Write each record again exactly as it stands.
--
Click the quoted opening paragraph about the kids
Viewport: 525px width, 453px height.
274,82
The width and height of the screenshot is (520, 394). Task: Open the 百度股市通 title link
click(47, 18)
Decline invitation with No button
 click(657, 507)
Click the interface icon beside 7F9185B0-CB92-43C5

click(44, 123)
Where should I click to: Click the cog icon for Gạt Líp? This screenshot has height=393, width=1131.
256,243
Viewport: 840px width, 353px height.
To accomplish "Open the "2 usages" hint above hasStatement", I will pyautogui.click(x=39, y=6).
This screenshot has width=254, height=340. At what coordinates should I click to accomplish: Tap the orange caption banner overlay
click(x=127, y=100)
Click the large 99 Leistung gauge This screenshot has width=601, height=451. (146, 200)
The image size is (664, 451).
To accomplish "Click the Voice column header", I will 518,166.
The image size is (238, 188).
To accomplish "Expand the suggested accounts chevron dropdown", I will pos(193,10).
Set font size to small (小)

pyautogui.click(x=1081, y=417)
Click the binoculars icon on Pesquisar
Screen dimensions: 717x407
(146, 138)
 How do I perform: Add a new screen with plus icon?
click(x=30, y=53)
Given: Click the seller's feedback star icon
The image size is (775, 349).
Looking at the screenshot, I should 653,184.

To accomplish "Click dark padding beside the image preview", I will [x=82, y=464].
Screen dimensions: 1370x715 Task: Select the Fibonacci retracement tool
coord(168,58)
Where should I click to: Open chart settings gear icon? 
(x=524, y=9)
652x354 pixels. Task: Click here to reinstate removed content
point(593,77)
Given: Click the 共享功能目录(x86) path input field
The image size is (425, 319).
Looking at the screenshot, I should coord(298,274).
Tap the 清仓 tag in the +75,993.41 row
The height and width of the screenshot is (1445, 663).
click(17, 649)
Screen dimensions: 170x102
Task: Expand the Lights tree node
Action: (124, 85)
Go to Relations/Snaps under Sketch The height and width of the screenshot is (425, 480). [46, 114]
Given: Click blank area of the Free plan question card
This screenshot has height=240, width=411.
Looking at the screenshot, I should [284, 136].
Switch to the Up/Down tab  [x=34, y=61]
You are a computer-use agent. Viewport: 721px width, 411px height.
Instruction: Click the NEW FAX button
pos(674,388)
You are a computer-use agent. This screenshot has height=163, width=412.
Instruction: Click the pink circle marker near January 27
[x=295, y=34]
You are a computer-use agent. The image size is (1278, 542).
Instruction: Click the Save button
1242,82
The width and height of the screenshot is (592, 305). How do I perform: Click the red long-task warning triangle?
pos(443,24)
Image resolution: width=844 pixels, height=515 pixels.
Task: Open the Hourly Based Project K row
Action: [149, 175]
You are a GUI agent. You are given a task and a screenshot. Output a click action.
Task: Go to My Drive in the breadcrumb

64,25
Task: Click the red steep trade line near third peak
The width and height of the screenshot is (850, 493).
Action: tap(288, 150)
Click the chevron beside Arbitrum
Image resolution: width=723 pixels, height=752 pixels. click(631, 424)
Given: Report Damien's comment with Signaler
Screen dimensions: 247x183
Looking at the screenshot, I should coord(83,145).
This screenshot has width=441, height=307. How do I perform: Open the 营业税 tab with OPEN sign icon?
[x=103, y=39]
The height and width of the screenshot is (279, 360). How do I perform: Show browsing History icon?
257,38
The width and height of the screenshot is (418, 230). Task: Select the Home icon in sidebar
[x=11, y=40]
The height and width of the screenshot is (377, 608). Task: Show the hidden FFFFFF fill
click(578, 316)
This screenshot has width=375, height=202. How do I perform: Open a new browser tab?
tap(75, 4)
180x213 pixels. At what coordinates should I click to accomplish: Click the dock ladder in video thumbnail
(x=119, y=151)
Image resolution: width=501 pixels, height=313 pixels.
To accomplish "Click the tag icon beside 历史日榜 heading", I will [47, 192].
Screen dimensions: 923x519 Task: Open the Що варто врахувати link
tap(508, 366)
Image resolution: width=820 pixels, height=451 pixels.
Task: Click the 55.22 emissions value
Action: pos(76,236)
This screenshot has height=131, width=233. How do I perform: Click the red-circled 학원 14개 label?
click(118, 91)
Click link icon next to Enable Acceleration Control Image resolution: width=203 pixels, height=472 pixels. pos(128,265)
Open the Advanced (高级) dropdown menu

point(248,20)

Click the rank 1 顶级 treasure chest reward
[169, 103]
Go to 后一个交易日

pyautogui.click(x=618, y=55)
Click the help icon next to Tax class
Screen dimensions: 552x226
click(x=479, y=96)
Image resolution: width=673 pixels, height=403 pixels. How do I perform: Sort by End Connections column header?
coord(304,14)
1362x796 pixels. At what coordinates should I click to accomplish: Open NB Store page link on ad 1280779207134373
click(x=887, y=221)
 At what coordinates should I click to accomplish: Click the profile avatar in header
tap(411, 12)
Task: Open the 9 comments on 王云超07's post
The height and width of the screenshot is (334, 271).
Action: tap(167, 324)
--
Task answer:
Click the quoted opening paragraph about the kids
Viewport: 525px width, 453px height.
274,82
The width and height of the screenshot is (520, 394). Task: Open the 百度股市通 title link
click(47, 18)
Decline invitation with No button
 click(657, 507)
Click the interface icon beside 7F9185B0-CB92-43C5

click(44, 123)
Where should I click to: Click the cog icon for Gạt Líp? This screenshot has height=393, width=1131.
256,243
Viewport: 840px width, 353px height.
To accomplish "Open the "2 usages" hint above hasStatement", I will pyautogui.click(x=39, y=6).
This screenshot has width=254, height=340. At what coordinates should I click to accomplish: Tap the orange caption banner overlay
click(x=127, y=100)
Click the large 99 Leistung gauge This screenshot has width=601, height=451. (146, 200)
The image size is (664, 451).
To accomplish "Click the Voice column header", I will 518,166.
The image size is (238, 188).
To accomplish "Expand the suggested accounts chevron dropdown", I will pos(193,10).
Set font size to small (小)

pyautogui.click(x=1081, y=417)
Click the binoculars icon on Pesquisar
Screen dimensions: 717x407
(146, 138)
 How do I perform: Add a new screen with plus icon?
click(x=30, y=53)
Given: Click the seller's feedback star icon
The image size is (775, 349).
Looking at the screenshot, I should 653,184.

To accomplish "Click dark padding beside the image preview", I will [x=82, y=464].
Screen dimensions: 1370x715 Task: Select the Fibonacci retracement tool
coord(168,58)
Where should I click to: Open chart settings gear icon? 
(x=524, y=9)
652x354 pixels. Task: Click here to reinstate removed content
point(593,77)
Given: Click the 共享功能目录(x86) path input field
The image size is (425, 319).
Looking at the screenshot, I should coord(298,274).
Tap the 清仓 tag in the +75,993.41 row
The height and width of the screenshot is (1445, 663).
click(17, 649)
Screen dimensions: 170x102
Task: Expand the Lights tree node
Action: (124, 85)
Go to Relations/Snaps under Sketch The height and width of the screenshot is (425, 480). [46, 114]
Given: Click blank area of the Free plan question card
This screenshot has height=240, width=411.
Looking at the screenshot, I should [284, 136].
Switch to the Up/Down tab  [x=34, y=61]
You are a computer-use agent. Viewport: 721px width, 411px height.
Instruction: Click the NEW FAX button
pos(674,388)
You are a computer-use agent. This screenshot has height=163, width=412.
Instruction: Click the pink circle marker near January 27
[x=295, y=34]
You are a computer-use agent. The image size is (1278, 542).
Instruction: Click the Save button
1242,82
The width and height of the screenshot is (592, 305). How do I perform: Click the red long-task warning triangle?
pos(443,24)
Image resolution: width=844 pixels, height=515 pixels.
Task: Open the Hourly Based Project K row
Action: [149, 175]
You are a GUI agent. You are given a task and a screenshot. Output a click action.
Task: Go to My Drive in the breadcrumb

64,25
Task: Click the red steep trade line near third peak
The width and height of the screenshot is (850, 493).
Action: tap(288, 150)
Click the chevron beside Arbitrum
Image resolution: width=723 pixels, height=752 pixels. click(631, 424)
Given: Report Damien's comment with Signaler
Screen dimensions: 247x183
Looking at the screenshot, I should coord(83,145).
This screenshot has width=441, height=307. How do I perform: Open the 营业税 tab with OPEN sign icon?
[x=103, y=39]
The height and width of the screenshot is (279, 360). How do I perform: Show browsing History icon?
257,38
The width and height of the screenshot is (418, 230). Task: Select the Home icon in sidebar
[x=11, y=40]
The height and width of the screenshot is (377, 608). Task: Show the hidden FFFFFF fill
click(578, 316)
This screenshot has width=375, height=202. How do I perform: Open a new browser tab?
tap(75, 4)
180x213 pixels. At what coordinates should I click to accomplish: Click the dock ladder in video thumbnail
(x=119, y=151)
Image resolution: width=501 pixels, height=313 pixels.
To accomplish "Click the tag icon beside 历史日榜 heading", I will [47, 192].
Screen dimensions: 923x519 Task: Open the Що варто врахувати link
tap(508, 366)
Image resolution: width=820 pixels, height=451 pixels.
Task: Click the 55.22 emissions value
Action: pos(76,236)
This screenshot has height=131, width=233. How do I perform: Click the red-circled 학원 14개 label?
click(118, 91)
Click link icon next to Enable Acceleration Control Image resolution: width=203 pixels, height=472 pixels. pos(128,265)
Open the Advanced (高级) dropdown menu

point(248,20)

Click the rank 1 顶级 treasure chest reward
[169, 103]
Go to 后一个交易日

pyautogui.click(x=618, y=55)
Click the help icon next to Tax class
Screen dimensions: 552x226
click(x=479, y=96)
Image resolution: width=673 pixels, height=403 pixels. How do I perform: Sort by End Connections column header?
coord(304,14)
1362x796 pixels. At what coordinates should I click to accomplish: Open NB Store page link on ad 1280779207134373
click(x=887, y=221)
 At what coordinates should I click to accomplish: Click the profile avatar in header
tap(411, 12)
Task: Open the 9 comments on 王云超07's post
The height and width of the screenshot is (334, 271).
Action: tap(167, 324)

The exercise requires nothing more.